In the weeks ahead of Seattle City Council’s hotly contested elections, Amazon has injected more than $1 million in cash into the pro-business political organization seeking to reshape the Council.
That brings Amazon’s total contributions to the Seattle Metro Chamber of Commerce’s political action committee, which seeks to elect a more business-friendly Council, to $1.45 million this election cycle.
Amazon’s unprecedented political campaign spending underscores the high stakes in the election’s business-versus-labor struggle. The Council has built a reputation for passing tough labor laws and business regulations, such as the $15 minimum wage and recent hotel-worker protections.
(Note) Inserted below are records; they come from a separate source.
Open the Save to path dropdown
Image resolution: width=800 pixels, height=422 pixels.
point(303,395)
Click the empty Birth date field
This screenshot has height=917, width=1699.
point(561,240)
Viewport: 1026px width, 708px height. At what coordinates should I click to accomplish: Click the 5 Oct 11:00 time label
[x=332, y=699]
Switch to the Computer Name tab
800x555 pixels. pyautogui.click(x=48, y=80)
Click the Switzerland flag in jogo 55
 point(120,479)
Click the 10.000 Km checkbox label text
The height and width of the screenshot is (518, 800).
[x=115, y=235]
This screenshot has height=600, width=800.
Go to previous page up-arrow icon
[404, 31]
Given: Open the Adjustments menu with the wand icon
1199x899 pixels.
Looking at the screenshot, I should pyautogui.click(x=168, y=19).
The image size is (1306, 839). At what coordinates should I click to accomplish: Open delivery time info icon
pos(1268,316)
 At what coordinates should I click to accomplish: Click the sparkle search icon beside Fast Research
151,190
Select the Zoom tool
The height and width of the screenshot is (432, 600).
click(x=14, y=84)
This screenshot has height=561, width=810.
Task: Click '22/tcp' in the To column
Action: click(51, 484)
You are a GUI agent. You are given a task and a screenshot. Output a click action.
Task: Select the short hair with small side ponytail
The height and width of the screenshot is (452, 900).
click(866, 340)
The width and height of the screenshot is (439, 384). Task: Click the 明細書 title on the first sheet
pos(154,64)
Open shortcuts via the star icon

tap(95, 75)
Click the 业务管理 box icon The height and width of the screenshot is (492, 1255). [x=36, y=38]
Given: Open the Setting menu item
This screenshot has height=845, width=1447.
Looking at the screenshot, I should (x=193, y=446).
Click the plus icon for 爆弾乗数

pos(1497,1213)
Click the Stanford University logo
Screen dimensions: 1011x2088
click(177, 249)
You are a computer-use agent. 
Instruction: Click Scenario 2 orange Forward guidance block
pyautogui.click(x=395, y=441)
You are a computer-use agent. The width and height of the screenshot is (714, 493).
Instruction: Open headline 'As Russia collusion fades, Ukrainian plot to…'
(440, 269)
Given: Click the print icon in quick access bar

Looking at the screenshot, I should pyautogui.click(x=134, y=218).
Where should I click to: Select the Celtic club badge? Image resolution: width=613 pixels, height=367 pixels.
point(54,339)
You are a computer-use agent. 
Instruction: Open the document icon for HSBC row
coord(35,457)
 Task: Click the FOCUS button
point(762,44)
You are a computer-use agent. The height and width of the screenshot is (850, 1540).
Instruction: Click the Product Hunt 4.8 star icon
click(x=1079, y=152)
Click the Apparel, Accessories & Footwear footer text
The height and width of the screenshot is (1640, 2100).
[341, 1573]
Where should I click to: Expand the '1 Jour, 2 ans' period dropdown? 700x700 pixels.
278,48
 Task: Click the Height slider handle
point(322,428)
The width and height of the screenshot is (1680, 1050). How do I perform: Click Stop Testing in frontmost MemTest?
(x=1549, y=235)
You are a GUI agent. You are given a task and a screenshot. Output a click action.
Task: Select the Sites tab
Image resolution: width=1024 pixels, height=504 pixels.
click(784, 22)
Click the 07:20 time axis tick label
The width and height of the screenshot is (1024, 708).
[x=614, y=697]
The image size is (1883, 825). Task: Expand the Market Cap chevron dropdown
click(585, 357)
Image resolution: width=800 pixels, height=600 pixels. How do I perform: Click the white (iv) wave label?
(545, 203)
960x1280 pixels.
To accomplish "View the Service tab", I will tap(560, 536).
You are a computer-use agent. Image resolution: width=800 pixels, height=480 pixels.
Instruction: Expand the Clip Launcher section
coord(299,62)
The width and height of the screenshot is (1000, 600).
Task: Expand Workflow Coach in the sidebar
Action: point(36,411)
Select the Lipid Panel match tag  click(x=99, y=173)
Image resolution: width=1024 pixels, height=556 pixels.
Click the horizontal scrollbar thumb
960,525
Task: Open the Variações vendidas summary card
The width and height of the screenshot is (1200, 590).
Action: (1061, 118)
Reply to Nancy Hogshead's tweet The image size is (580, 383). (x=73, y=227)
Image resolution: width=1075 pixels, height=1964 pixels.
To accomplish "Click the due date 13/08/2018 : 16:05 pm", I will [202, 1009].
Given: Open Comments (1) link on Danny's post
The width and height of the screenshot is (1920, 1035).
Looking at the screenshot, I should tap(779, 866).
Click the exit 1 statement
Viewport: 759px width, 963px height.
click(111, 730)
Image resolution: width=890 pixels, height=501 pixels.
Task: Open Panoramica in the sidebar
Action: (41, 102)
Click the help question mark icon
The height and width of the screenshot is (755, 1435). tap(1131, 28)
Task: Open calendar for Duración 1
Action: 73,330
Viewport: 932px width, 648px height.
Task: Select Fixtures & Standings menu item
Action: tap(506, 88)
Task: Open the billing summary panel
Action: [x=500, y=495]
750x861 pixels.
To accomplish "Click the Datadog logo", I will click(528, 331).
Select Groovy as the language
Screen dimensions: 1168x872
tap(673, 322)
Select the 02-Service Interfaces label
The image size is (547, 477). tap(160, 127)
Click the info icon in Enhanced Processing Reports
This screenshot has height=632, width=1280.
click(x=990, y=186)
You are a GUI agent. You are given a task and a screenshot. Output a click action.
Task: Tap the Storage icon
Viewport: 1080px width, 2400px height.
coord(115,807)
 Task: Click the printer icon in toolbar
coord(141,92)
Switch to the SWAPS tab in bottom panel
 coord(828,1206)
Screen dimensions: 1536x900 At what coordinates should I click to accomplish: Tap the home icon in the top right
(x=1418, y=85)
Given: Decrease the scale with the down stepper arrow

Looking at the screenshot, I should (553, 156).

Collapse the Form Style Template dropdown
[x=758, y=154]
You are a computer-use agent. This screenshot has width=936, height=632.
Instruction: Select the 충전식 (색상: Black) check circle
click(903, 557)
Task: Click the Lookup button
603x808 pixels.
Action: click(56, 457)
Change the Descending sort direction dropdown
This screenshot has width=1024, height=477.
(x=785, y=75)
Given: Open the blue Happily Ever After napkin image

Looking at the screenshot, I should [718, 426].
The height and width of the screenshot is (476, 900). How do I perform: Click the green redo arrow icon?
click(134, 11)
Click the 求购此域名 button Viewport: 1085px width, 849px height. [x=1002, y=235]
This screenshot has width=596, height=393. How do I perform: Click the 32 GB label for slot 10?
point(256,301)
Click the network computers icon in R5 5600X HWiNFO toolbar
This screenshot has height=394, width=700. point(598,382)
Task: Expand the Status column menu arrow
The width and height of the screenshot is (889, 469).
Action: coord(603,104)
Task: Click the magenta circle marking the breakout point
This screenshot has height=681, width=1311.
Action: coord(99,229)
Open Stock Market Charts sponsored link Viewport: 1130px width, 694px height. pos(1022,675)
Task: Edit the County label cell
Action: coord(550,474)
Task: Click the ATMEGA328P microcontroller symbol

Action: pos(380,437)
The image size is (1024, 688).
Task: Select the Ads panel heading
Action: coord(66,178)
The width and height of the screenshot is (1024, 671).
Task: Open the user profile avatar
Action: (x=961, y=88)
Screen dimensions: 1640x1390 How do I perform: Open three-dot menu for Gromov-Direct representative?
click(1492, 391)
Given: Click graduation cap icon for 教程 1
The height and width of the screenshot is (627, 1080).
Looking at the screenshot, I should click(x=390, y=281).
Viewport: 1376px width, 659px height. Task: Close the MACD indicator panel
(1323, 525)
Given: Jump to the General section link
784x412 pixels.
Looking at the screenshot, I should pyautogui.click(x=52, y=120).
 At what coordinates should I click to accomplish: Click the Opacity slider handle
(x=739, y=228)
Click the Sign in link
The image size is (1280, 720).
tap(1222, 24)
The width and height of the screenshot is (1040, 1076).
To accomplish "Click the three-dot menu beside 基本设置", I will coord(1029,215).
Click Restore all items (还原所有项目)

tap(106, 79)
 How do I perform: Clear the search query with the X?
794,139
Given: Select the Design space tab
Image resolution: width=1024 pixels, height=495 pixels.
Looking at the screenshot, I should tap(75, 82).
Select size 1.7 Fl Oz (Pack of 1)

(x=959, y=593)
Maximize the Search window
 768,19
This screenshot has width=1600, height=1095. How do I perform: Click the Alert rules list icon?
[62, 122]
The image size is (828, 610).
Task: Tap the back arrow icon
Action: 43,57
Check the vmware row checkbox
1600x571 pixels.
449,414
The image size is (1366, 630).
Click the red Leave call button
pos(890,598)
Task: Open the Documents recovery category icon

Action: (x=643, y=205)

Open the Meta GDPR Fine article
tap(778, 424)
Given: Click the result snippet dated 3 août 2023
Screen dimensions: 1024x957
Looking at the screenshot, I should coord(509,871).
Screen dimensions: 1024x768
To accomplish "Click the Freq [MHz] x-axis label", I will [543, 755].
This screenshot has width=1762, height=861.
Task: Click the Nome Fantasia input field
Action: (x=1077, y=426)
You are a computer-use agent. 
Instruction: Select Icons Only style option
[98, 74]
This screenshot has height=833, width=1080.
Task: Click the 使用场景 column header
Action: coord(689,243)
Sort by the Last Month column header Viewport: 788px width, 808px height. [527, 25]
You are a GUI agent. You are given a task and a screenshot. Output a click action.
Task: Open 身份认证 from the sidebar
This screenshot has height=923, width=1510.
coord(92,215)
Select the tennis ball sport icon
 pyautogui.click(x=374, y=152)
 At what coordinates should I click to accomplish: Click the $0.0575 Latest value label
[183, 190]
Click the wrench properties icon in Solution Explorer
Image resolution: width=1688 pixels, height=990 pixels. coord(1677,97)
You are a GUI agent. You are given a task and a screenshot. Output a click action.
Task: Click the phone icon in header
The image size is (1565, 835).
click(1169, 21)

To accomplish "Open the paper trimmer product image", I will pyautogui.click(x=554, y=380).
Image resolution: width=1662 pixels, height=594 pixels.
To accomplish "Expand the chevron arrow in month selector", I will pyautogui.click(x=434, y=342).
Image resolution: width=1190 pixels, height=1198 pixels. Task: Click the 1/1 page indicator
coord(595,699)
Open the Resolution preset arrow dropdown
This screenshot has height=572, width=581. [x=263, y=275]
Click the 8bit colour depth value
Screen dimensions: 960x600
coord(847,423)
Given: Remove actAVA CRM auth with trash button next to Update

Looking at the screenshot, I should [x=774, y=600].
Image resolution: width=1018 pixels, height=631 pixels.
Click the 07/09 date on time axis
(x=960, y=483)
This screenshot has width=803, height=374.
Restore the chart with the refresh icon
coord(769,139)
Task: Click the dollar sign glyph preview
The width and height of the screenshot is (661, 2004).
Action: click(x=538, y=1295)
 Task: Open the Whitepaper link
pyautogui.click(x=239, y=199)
Labor union-affiliated groups have together thrown more than $1.6 million into the Seattle race, according to the Seattle Chamber’s PAC, called The Civilian Alliance for a Sound Economy (CASE), slightly offsetting Amazon’s influence.
But the tech giant’s donations alone represent more than the combined amount of all of the candidates CASE opposes have raised through their own campaigns, according to the Seattle Times.
Amazon has accused the Council of “anti-business” bias for passing laws like last year’s “head tax” on large employers in Seattle. In protest of the tax, Amazon threatened to slow its growth in Seattle by pausing plans for two major expansions and contributed to a No Tax On Jobs campaign. The Council repealed the bill and Amazon resumed plans on only one of the projects.
Amazon workers fighting to keep their jobs have at times complained about the company’s hardball firing practices, alleging that claims of discrimination, workplace retaliation and protections under the Family and Medical Leave Act went unheard.